What you are asked to do —
Reproduce the listing below verbatim, from the line containing "Open the Ramada" through the line containing "I will coord(897,513).", both included.

Input for this task —
_ _ _ _ _
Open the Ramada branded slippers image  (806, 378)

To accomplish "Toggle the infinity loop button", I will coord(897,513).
_ _ _ _ _
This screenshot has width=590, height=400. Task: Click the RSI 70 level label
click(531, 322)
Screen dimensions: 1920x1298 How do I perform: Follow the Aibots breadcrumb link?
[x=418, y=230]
_ _ _ _ _
Exercise result —
Open the Ramada branded slippers image  (806, 378)

To accomplish "Toggle the infinity loop button", I will coord(897,513).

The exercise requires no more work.